Protecting the food chain
The FDA adamantly denies such assertions. Officials contend they're simply trying to protect the American food chain from a product that is unproven and potentially risky. In the original 1991 order banning the import of stevia, the FDA pointed to some studies raising questions about the herb's impact on blood sugar levels and fertility.
"The tests weren't very good; it was hard to tell what was even tested," acknowledges Dr. George Pauli, director of the FDA's division of product policy. "But there weren't any good ones either. It was really the lack of studies that raised alarms."
The health-food lobby contends the studies the FDA relied on were old and flawed. Supporters brought to its attention more than 180 studies done in England, Japan, and Brazil which found the herb to be safe.
But the FDA needed more evidence. For a sweetener to be approved in the US, it requires a series of long-term tests on rodents and other large animals. "We felt that since consumption would be pretty high that the testing just hadn't been done," says Pauli.
But in 1994, Congress passed a law known as the dietary supplement act. That essentially says that if the FDA wants to ban a supplement, it must prove that it's unsafe. Thus, stevia's position is an oxymoron - deemed safe as a nutritional supplement, but not as a food additive.
As stevia's use continues to grow, so has criticism of the FDA and some of its tactics.
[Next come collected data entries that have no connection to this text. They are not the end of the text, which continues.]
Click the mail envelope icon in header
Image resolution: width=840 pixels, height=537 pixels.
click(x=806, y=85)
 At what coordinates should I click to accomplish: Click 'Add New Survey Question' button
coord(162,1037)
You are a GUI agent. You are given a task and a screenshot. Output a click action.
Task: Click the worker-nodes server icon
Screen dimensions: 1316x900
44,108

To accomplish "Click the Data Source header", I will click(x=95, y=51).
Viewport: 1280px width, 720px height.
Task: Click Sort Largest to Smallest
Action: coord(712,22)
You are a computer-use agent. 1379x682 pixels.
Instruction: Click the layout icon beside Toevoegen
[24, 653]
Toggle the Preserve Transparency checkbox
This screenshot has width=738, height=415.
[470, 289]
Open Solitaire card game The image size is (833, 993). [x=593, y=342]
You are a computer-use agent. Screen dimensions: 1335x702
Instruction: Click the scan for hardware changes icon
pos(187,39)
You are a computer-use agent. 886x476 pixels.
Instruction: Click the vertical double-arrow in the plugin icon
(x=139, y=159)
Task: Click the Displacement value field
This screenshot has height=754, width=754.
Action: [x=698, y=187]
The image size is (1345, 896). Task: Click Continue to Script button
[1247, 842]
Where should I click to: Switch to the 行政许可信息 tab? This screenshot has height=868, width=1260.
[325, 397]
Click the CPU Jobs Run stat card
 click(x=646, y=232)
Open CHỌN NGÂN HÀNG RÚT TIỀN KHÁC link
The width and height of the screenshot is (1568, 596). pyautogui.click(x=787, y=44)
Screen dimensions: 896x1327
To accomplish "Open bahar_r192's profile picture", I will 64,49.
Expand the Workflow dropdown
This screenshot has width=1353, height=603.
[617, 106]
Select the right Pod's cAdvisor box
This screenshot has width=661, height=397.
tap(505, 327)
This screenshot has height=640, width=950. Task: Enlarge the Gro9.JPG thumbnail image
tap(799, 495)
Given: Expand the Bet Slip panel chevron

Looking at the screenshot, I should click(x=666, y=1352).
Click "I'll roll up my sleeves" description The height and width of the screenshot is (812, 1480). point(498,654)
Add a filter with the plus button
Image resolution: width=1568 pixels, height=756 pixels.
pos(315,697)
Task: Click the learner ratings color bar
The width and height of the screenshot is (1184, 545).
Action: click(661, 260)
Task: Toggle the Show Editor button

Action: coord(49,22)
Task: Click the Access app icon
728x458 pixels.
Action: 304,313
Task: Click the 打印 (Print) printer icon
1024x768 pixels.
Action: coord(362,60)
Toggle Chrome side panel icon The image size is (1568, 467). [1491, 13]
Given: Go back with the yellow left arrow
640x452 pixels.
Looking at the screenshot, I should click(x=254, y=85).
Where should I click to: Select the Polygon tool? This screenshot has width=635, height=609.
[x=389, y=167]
Last year, it started detaining shipments going to a company called Stevita in Arlington, Texas, and ordered them to stop selling their product, even though it was properly labeled a food supplement. The company's crime? It was selling Mr. Kirkland's stevia cookbook, which told consumers how to use stevia as a sweetener.
Marshals arrived at Stevita's offices. According to the letter from the FDA's regional office, they were there to "witness destruction of the cookbooks ... and other publications for the purpose of verifying compliance."
"I'm not going to burn books, no way. It really upset me tremendously," says Oscar Rodes, the president of Stevita. "I gave a VCR to my secretary and said, 'If I have to burn books, everything will be on tape.' "
Battling the ban
Mr. Rodes's daughter then called in the local media. That gave the investigators pause. They marked six books so they couldn't be sold then relented and left. Rodes's attorney raised First Amendment issues. A month and a half later, the FDA released the shipments and allowed Stevita to continue distributing its literature, except the cookbooks.
Such actions have fueled both resentment against the FDA and the rumor that the artificial sweetener industry is pressuring the FDA to keep stevia out of the market. In particular, Mary Stoddard, founder of the Aspartame Consumer Safety Network, points to Monsanto, the makers of aspartame, more commonly known as Nutrasweet. In the mid-1980s, the company bought a patent on a process to make stevia "table top" ready.
"Monsanto wields a lot of power in this country that's not immediately apparent to the outside," says Ms. Stoddard.
But Monsanto officials deny they are working to keep stevia off the market. "Food additives are a very, very regulated market. The barriers are significant. They're not from Monsanto, it's just the way the FDA works," says Etienne Veber, of Monsanto's Nutrasweet division. "It's very difficult for small entrepreneurs."
Burdensome testing
Rodes definitely agrees with that. He says he doesn't have the money to do the kind of testing the FDA requires. But he believes that stevia should fall into the FDA's category called GRAS, meaning "generally regarded as safe." That applies to all foods that were commonly used in this country before 1958. Since stevia was commonly used throughout Brazil and Paraguay for many centuries, and has been a leading sweetener in Japan and much of Asia for the past 25 years to no ill effect, he believes the FDA should give it a GRAS designation as it has with other foreign products.